[Start of Attachment]

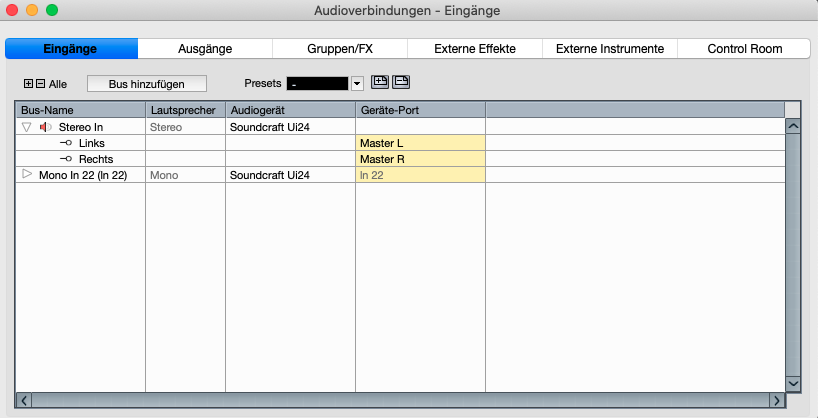The width and height of the screenshot is (818, 418).
Task: Expand the Mono In 22 bus
Action: 27,175
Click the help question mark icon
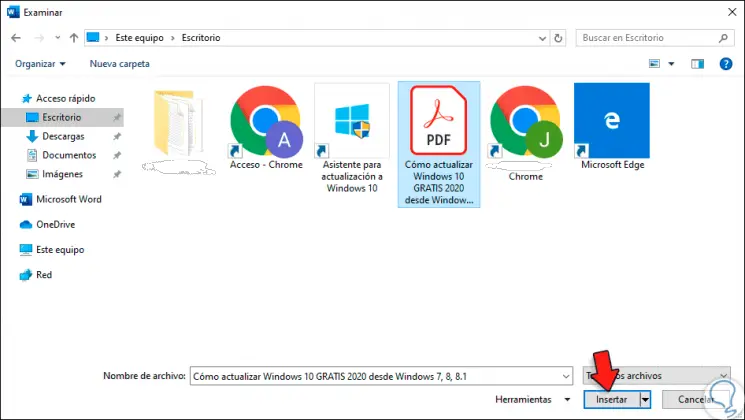Screen dimensions: 745x420 [x=726, y=63]
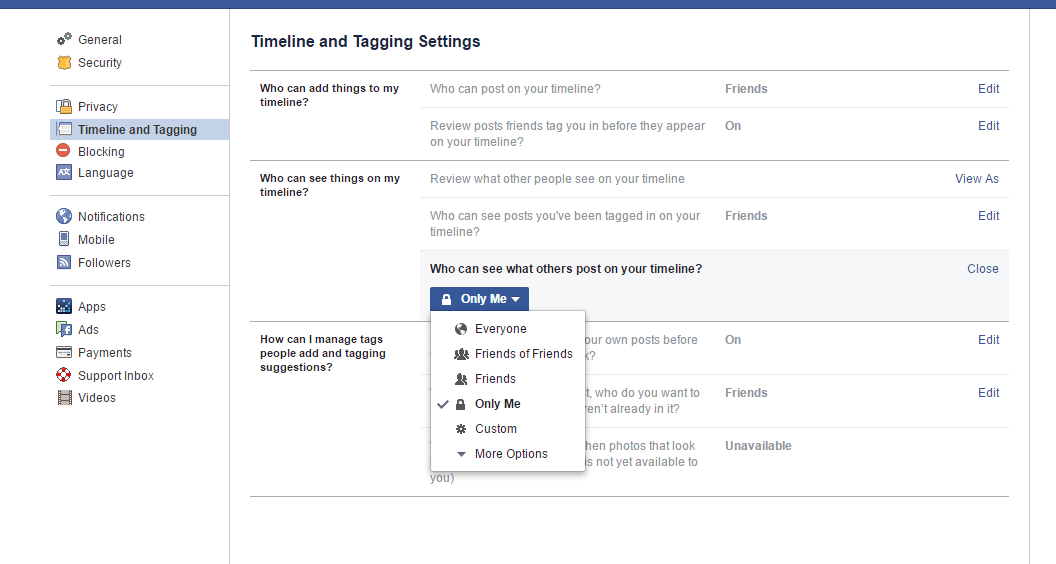The image size is (1056, 564).
Task: Select Everyone in the audience menu
Action: (500, 329)
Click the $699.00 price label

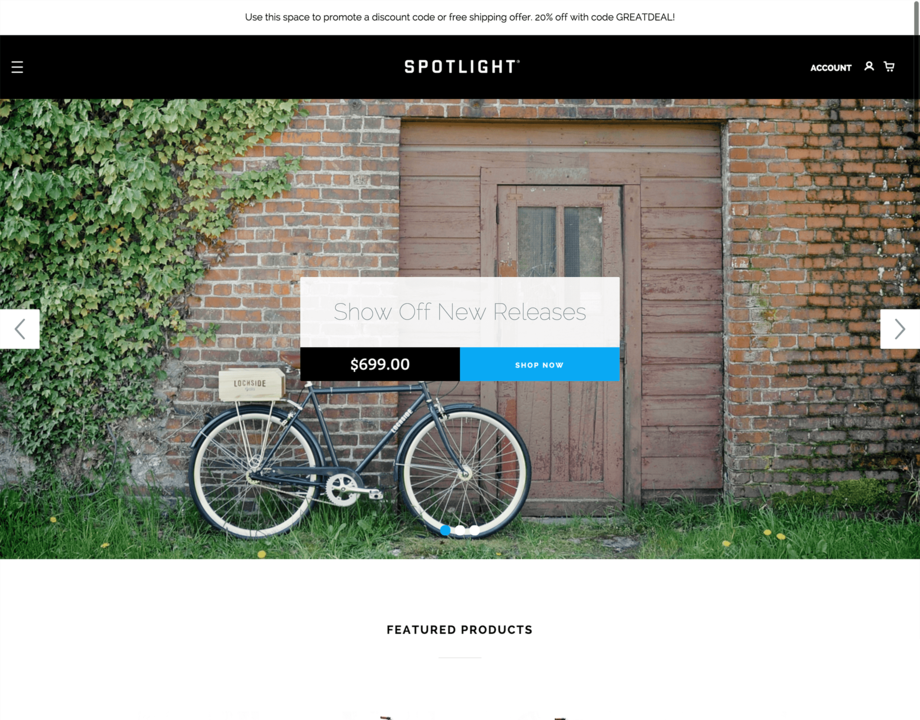click(x=380, y=364)
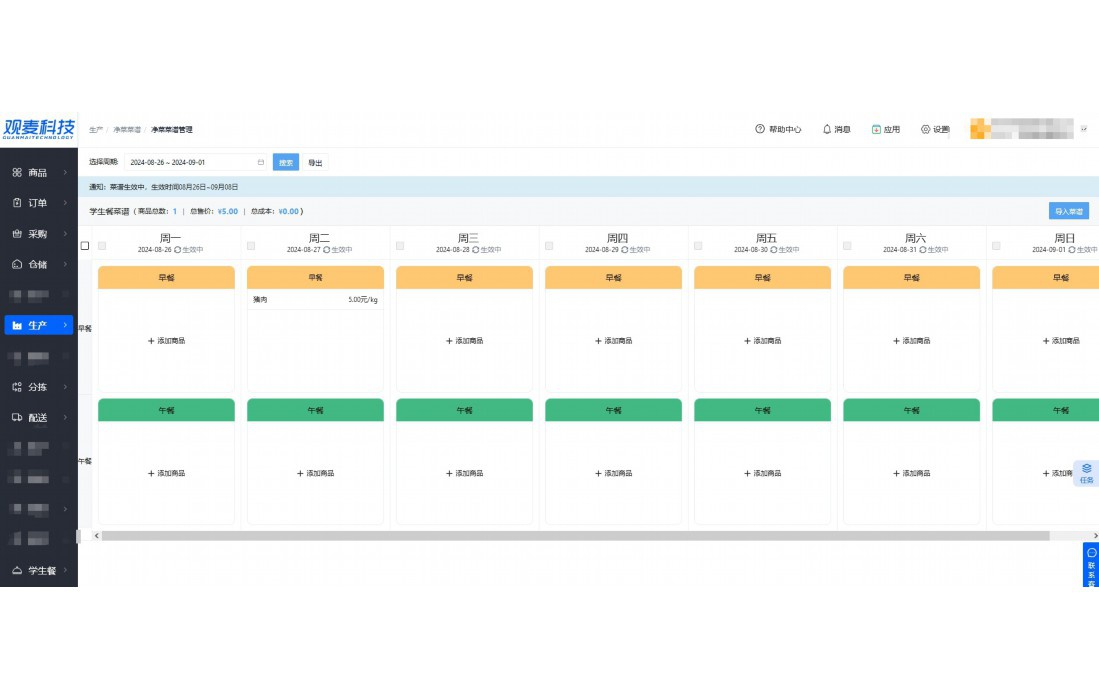Click the 联系客服 chat icon

coord(1091,552)
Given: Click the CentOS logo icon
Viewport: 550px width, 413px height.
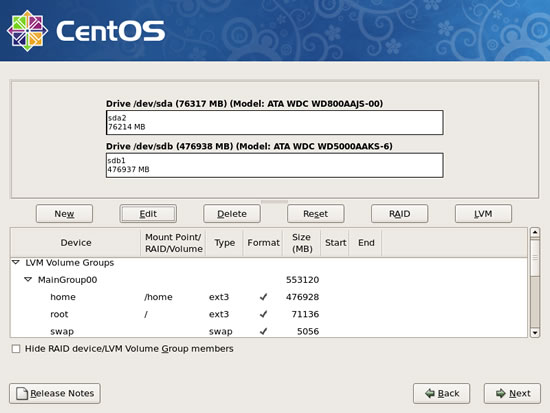Looking at the screenshot, I should click(27, 31).
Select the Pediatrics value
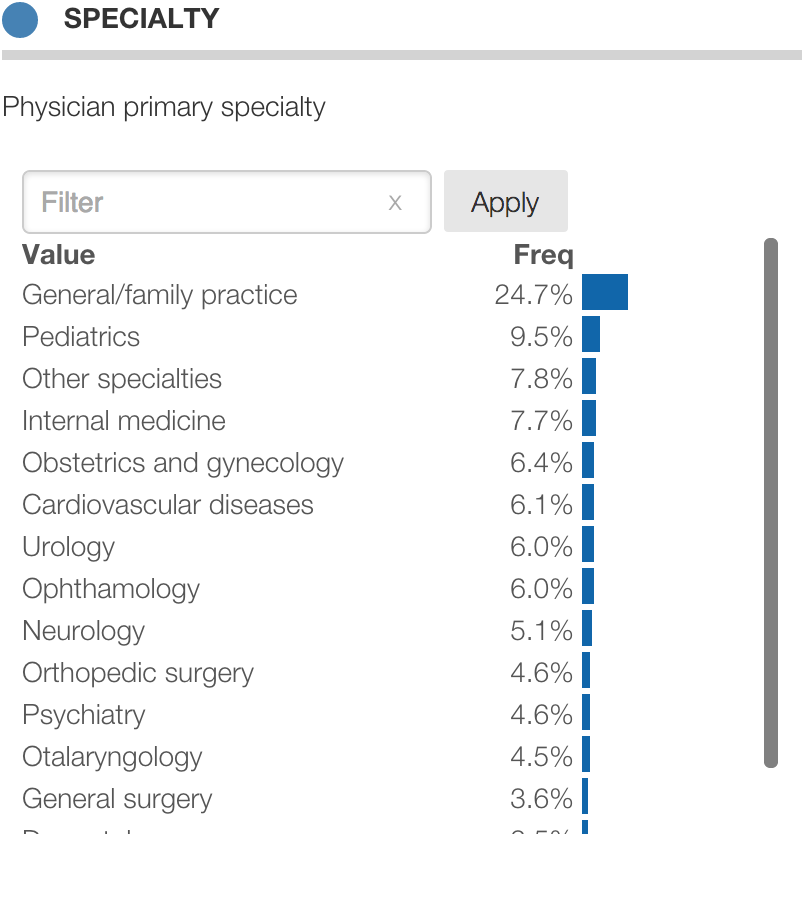The image size is (806, 918). click(81, 337)
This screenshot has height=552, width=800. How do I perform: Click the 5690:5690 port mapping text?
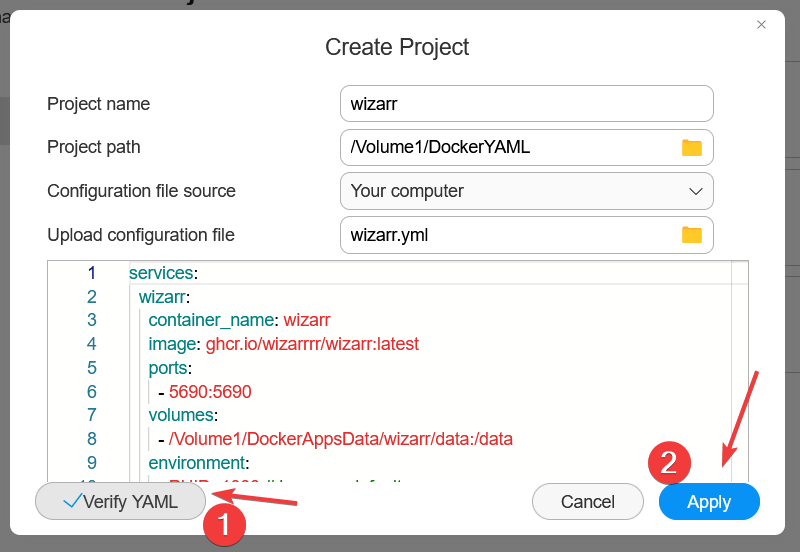(210, 392)
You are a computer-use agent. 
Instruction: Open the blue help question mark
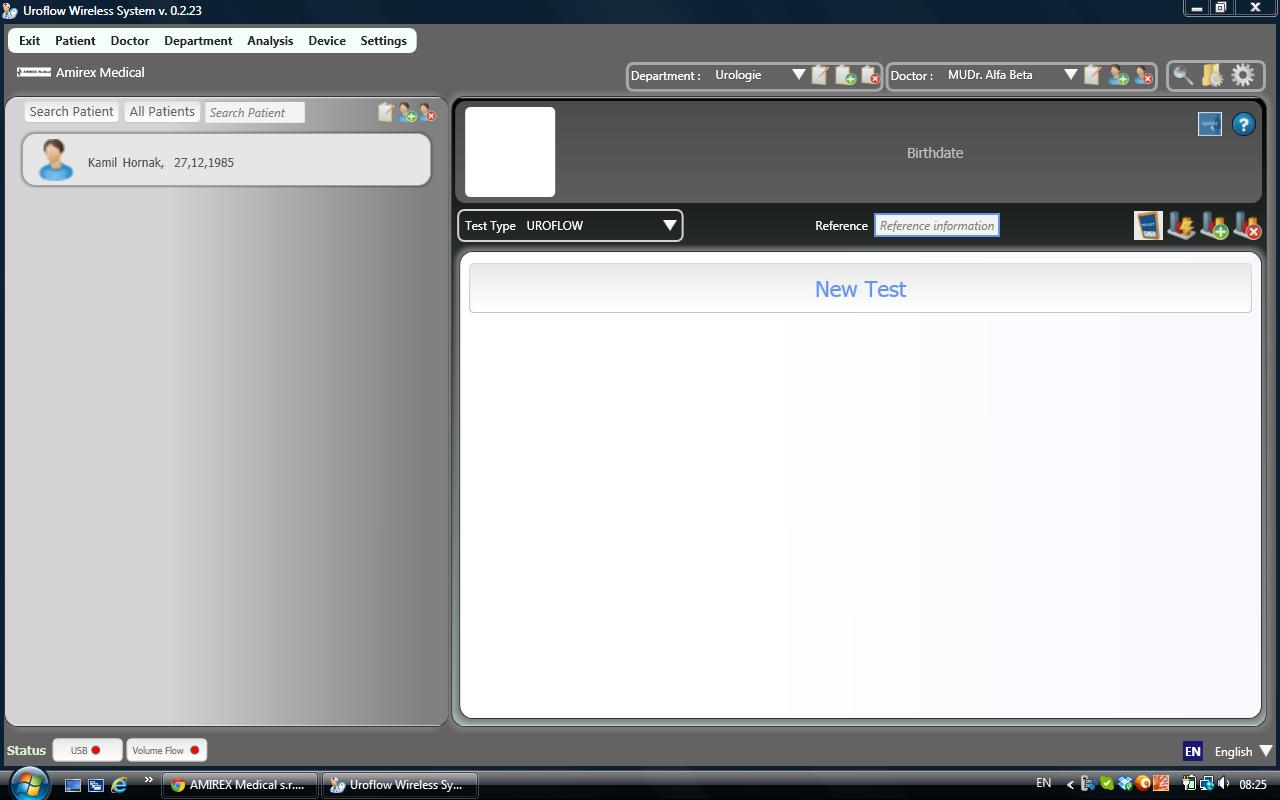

[End of Attachment]

* WHAT IS EXPECTED *
Starting with the line that contains "Select the Pediatrics value", give the lines again exactly as they appear through the last line of the data, pictures excluded.

* EXERCISE ANSWER *
Select the Pediatrics value
The image size is (806, 918). click(81, 337)
This screenshot has height=552, width=800. How do I perform: Click the 5690:5690 port mapping text?
(210, 392)
You are a computer-use agent. 
Instruction: Open the blue help question mark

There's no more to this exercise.